The agency's plans to scrap the Track 1 pathway is expected to cause a large number of organizations to leave the program. Doctors under this track face no downside financial risk.
"Some people might drop out and that could be okay," Adam Boehler, director of the Center for Medicare & Medicaid Innovation, said in a roundtable talk with reporters Thursday. "Our job isn't to have a lot of ACOs. Our job is to improve performance by reducing costs and improving quality of care."
The savings the program generated renewed calls that ACOs shouldn't be forced to take on risk and Medicare needs to give ACOs more time.

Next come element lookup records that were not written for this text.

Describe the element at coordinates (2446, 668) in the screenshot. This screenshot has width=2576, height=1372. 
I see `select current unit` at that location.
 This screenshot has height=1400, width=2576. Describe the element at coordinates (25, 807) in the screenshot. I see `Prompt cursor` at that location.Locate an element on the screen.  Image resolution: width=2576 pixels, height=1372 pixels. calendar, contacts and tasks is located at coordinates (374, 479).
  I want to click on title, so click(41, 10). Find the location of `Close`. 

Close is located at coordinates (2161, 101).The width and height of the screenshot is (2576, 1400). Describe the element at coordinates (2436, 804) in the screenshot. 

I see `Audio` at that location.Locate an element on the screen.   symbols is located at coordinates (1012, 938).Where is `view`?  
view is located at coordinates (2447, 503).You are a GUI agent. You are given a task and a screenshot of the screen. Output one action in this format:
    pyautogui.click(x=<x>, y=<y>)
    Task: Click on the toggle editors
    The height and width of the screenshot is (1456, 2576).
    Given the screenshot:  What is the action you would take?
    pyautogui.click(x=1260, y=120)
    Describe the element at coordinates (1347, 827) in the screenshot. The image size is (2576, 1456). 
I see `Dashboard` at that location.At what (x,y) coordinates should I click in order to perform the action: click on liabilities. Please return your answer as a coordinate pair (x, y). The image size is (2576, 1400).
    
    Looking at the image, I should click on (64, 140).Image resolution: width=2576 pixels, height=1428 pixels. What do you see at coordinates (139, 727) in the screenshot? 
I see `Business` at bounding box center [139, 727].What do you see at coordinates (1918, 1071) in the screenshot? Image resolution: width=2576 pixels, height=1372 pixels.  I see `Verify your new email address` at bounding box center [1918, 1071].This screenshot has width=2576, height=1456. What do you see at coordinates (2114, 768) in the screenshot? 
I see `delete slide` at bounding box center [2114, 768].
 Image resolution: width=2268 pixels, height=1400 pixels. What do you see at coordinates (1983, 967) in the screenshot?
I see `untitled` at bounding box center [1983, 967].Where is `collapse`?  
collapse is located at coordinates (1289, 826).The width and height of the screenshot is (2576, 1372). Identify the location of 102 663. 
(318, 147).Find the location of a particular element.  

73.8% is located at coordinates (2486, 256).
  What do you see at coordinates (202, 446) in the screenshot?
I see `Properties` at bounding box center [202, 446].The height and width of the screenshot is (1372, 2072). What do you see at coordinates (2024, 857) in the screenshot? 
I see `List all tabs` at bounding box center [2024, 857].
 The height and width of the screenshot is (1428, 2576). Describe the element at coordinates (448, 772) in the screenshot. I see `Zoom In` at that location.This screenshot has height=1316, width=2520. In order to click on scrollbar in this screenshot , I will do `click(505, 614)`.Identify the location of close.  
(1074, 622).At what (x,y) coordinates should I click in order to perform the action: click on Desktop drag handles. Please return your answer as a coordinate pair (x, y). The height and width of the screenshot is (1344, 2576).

"Today's results show what we have been saying for years — that ACOs are saving Medicare hundreds of millions of dollars, and given sufficient time, one-sided ACOs will return significant savings to the trust funds," said Clif Gaus, president and CEO of the National Association of ACOs, in a statement.
The CMS estimates that 107 ACOs will exit the program by 2026. The number could be much greater according to industry estimates. Among those that first entered MSSP in 2012 or 2013, 82 ACOs that would be required to renew their participation agreements to enter a third agreement period beginning in 2019.
This past spring, the National Association of ACOs surveyed those 82 ACOs and found 71% said they are likely to leave the MSSP if forced to take on more risk.
Boehler said he believes some practices will step up to the challenge of taking on risk and said the proposed changes are an important step to get value-based pay arrangements to start generating meaningful savings for Medicare.